WAGX
- Manchester, Ohio; United States;
- Frequency: 101.3 MHz
- Branding: 101.3 Hank FM

Programming
- Format: Classic country

Ownership
- Owner: Jewell Schaeffer Broadcasting Co.

History
- First air date: 1992

Technical information
- Licensing authority: FCC
- Facility ID: 31113
- Class: A
- ERP: 3,000 watts
- HAAT: 91 meters (299 ft)
- Transmitter coordinates: 38°36′3.2″N 83°40′21.7″W﻿ / ﻿38.600889°N 83.672694°W

Links
- Public license information: Public file; LMS;
- Webcast: Listen live
- Website: WAGX Online

= WAGX =

WAGX (101.3 FM) is a radio station that is broadcasting a classic country music format. The station is licensed to Manchester, Ohio, United States, with studios in Maysville, Kentucky. It is owned by Jewell Schaeffer Broadcasting Co. WAGX is licensed as a Class A FM station projecting 3,000 watts of effective radiated power. Its antenna pattern is non-directional and is located in Plumville, Kentucky. WAGX went on the air in 1992 as an oldies station; it subsequently evolved to classic hits before suspending operations in 2024.

==History==
The station was founded by Maysville native and local county sheriff Garey A. Beckett and longtime friend James P. Wagner, a shareholder in Jacor. Other principals of Jewell Schaeffer Broadcasting included Jay R. Langenbahn, Jewell G. Schaeffer, Ronald D. Stiles, and Gilbert E. Mitchell. The company filed an application to build a station on 101.3 MHz in Manchester on February 23, 1989, and was granted the construction permit on April 22, 1991; the WAGX call sign was assigned that June. It went on the air in 1992 as an oldies station.

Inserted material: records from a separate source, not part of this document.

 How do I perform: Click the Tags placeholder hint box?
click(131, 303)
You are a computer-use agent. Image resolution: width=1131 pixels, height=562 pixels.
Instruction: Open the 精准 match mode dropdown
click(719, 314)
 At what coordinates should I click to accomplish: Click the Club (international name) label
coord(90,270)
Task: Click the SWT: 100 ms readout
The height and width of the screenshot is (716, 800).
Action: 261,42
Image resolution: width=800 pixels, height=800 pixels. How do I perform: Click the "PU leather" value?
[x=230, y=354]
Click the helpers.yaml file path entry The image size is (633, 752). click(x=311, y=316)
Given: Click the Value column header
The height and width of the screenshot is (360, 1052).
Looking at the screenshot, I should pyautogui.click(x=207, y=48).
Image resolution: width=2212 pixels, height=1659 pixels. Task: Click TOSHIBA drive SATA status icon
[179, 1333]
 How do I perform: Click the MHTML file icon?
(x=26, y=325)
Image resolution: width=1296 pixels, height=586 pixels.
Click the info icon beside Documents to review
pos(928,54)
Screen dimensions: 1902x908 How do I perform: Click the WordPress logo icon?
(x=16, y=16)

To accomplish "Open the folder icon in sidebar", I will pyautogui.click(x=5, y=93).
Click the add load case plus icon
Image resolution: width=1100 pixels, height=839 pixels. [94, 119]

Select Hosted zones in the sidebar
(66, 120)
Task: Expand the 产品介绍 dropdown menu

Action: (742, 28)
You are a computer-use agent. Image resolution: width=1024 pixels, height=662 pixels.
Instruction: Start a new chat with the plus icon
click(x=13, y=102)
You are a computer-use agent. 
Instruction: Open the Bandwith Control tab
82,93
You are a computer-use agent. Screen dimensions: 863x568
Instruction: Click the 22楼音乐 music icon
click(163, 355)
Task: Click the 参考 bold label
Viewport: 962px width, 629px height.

Jewell Schaeffer Broadcasting took WAGX silent on or around May 20, 2024, after James Wagner was forced to step away from his duties as owner and general manager while battling Alzheimer's disease. By the time of the closure, WAGX's format had shifted to classic hits. Jewell Schaeffer initially surrendered the WAGX license to the Federal Communications Commission in early 2025; the license was subsequently reinstated, with the company instead requesting a transfer to conservator Jami Bien while seeking a buyer for the station.

On May 6, 2025, WAGX returned to the air with a classic country format, branded as "101.3 Hank FM".